Обнаженная Япония (Куланов) - страница 23

Рискну предположить, что именно такие образцы великолепной прозы и поэзии, напрямую трактующие занятия любовью как богоугодное дело, отчасти и создали в мире образ японцев как идеальных возлюбленных, тем более что продолжение романа должно было быть не менее красивым. Мужчине надлежало непременно отправить возлюбленной восхищенные стихи — его любовь наконец-то нашла практическое подтверждение, и он снова готов прийти с ночным визитом. На третью ночь молодоженам готовили рисовые лепешки моти, и за торжественной трапезой жених знакомился с родителями невесты. На этом, собственно, официальная прелюдия семейной жизни заканчивалась — принц и принцесса нашли друг друга, никаких балов и белых скакунов. Муж мог жить у жены, а мог возвращаться к себе и лишь навещать свою возлюбленную. Случалось, он уходил навсегда. Так как свадьбы не играли, развод тоже не требовался — женщины были свободны, и поэтическое рондо закручивалось вновь. Да и не только поэтическое.

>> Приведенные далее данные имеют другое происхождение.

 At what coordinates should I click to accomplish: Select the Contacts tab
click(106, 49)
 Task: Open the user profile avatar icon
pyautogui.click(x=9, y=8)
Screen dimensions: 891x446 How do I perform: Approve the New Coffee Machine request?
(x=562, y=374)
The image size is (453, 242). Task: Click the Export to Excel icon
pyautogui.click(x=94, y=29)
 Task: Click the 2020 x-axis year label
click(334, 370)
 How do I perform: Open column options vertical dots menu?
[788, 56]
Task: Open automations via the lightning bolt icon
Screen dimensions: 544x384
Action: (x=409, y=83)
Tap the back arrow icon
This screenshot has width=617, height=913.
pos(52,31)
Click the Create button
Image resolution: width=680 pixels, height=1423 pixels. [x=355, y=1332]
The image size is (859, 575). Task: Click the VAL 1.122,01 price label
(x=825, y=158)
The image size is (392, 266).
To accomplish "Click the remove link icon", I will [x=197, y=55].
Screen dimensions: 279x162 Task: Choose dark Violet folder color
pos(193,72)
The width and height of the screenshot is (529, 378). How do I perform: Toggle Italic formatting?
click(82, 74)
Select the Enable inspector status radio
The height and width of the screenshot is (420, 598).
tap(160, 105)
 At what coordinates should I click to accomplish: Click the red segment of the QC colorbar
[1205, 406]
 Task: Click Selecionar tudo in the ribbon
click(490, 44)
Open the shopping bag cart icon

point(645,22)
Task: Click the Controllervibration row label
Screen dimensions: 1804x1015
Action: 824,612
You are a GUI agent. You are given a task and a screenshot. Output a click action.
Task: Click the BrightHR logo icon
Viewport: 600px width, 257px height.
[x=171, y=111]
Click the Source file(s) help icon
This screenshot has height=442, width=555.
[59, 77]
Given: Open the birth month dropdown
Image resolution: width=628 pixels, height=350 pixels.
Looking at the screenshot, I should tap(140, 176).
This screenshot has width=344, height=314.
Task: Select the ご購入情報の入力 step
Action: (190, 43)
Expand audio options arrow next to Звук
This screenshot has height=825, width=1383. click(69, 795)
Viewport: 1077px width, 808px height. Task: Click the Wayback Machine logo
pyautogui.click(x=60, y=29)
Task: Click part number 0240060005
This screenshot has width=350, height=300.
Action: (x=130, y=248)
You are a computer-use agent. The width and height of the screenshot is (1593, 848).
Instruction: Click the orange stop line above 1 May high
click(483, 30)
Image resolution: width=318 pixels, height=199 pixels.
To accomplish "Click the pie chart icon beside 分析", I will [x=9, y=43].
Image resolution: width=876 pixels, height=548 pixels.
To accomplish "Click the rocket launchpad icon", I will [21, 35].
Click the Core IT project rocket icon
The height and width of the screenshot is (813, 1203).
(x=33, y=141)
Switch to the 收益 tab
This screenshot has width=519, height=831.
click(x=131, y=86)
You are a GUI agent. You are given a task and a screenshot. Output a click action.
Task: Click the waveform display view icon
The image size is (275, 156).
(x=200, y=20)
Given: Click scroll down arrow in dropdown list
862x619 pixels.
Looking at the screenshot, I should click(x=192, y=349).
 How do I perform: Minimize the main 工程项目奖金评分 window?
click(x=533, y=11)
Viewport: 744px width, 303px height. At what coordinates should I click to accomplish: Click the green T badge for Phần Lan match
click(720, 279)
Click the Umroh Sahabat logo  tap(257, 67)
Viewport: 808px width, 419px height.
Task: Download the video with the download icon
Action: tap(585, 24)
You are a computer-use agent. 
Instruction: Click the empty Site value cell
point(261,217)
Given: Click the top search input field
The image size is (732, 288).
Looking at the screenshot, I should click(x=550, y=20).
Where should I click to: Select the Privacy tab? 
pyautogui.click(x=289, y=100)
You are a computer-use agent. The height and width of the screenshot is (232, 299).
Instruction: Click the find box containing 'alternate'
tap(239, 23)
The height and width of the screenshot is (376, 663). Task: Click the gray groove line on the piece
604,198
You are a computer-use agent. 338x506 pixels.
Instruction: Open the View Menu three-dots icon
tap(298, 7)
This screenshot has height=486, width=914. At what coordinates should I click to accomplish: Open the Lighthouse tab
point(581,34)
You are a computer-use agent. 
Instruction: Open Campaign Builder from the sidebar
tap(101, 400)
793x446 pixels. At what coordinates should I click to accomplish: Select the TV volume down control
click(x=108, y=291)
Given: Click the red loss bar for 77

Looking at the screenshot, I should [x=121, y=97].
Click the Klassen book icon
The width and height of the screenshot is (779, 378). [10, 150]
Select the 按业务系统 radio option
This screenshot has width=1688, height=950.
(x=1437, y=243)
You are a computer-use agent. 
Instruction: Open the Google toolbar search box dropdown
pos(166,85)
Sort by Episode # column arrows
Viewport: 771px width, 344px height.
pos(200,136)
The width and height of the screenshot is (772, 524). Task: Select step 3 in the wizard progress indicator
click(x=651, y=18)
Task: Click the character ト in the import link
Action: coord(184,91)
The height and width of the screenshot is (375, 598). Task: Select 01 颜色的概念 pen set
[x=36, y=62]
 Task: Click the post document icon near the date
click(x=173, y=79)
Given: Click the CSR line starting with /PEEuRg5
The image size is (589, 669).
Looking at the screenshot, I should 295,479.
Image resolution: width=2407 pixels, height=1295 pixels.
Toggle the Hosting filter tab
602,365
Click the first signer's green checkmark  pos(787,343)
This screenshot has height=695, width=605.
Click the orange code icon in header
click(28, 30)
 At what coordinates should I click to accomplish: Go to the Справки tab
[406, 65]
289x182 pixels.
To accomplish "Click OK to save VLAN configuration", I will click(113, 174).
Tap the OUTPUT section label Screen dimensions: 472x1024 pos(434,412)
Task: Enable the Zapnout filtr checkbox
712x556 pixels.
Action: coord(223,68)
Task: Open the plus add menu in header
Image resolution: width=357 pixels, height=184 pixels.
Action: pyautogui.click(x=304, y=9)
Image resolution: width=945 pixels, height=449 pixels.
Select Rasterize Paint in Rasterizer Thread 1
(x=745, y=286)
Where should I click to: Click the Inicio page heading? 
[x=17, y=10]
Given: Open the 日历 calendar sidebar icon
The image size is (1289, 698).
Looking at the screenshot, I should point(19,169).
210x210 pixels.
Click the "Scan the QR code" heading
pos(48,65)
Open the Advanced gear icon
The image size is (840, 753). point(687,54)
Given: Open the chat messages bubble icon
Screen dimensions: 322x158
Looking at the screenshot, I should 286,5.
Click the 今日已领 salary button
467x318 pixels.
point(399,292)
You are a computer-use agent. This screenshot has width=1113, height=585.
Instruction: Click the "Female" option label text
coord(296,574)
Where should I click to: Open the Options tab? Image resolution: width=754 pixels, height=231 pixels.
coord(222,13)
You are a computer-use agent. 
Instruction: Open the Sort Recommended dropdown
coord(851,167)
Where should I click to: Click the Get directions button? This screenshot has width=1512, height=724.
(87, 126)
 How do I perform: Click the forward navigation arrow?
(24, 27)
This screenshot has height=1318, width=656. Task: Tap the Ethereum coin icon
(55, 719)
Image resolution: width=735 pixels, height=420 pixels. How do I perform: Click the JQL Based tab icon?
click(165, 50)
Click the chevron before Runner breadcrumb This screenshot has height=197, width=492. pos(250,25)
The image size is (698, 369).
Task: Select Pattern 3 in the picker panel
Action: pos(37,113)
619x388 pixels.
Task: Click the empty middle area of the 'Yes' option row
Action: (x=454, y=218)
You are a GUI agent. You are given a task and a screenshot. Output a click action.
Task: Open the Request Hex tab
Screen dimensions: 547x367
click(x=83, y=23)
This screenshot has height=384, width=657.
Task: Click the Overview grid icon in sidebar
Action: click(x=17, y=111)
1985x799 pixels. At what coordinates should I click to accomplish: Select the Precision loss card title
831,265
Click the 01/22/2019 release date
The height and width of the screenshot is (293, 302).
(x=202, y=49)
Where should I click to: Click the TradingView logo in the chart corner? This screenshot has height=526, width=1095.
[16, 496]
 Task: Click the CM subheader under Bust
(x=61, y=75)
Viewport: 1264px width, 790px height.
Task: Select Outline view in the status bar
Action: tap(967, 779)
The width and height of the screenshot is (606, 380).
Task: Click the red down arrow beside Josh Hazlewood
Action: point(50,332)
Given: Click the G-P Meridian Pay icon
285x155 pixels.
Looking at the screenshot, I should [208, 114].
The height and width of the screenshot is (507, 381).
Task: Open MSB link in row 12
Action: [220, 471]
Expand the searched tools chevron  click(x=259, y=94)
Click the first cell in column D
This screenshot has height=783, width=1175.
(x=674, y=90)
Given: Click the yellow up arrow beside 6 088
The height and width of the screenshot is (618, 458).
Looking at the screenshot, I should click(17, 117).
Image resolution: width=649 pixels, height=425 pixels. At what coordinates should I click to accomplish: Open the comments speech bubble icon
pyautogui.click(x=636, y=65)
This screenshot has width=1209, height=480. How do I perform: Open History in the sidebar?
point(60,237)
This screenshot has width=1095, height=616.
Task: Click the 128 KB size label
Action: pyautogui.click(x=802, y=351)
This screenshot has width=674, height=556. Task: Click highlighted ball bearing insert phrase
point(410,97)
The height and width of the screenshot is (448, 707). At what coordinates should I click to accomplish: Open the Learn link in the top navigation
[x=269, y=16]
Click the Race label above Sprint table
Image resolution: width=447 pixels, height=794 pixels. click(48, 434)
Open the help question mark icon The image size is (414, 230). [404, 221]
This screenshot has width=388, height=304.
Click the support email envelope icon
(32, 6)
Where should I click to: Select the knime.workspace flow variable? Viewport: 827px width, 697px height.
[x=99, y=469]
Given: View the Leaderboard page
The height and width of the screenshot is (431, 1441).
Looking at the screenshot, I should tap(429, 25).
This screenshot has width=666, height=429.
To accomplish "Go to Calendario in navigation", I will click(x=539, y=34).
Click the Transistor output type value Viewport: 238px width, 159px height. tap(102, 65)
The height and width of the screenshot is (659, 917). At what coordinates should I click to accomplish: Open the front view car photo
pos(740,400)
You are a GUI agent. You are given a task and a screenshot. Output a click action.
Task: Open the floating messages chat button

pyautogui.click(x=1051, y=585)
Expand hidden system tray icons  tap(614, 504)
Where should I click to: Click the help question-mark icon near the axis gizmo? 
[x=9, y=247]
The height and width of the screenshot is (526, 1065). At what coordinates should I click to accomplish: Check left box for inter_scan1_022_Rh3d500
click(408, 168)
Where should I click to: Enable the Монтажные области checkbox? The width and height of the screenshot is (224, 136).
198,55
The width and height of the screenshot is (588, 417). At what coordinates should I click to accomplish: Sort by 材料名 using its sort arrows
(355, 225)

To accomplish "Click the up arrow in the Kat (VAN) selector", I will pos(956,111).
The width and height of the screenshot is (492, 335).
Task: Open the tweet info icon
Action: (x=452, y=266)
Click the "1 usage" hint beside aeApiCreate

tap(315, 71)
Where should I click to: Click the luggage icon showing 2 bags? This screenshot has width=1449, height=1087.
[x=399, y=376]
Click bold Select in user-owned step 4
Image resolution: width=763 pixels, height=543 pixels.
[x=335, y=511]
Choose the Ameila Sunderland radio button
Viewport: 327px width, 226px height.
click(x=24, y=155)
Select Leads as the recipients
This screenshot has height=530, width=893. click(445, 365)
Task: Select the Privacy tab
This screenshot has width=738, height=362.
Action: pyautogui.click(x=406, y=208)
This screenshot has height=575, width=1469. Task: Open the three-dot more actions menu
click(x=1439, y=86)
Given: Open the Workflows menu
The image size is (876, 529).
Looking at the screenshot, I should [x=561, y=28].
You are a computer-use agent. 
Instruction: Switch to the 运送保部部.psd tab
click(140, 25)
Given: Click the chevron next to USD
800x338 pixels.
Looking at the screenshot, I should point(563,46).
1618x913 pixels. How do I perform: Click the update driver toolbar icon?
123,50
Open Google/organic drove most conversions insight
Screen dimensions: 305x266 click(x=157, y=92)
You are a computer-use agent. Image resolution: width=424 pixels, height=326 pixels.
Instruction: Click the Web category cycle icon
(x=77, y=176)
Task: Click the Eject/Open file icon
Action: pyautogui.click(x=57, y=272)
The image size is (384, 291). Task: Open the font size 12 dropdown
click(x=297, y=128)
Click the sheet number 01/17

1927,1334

Говоря о хэйанской любви, снова и снова приходится возвращаться к целомудренной «Повести о Гэндзи». Это очень насыщенное сложнейшими перипетиями страсти произведение, где главное — любовь и ничего, кроме любви. Одна из важных сюжетных линий этого сериала начала прошлого тысячелетия (кстати, роман охватывает отрезок времени в 75 лет, и в нем действуют более трехсот героев, в том числе около сорока главных) заключается в том, что блистательный принц Гэндзи в возрасте восемнадцати лет становится любовником двадцатитрехлетней наложницы своего отца. Наложница рожает ребенка, похожего на Гэндзи, а много лет спустя жена Гэндзи рожает мальчика, как две капли воды похожего на друга мужа...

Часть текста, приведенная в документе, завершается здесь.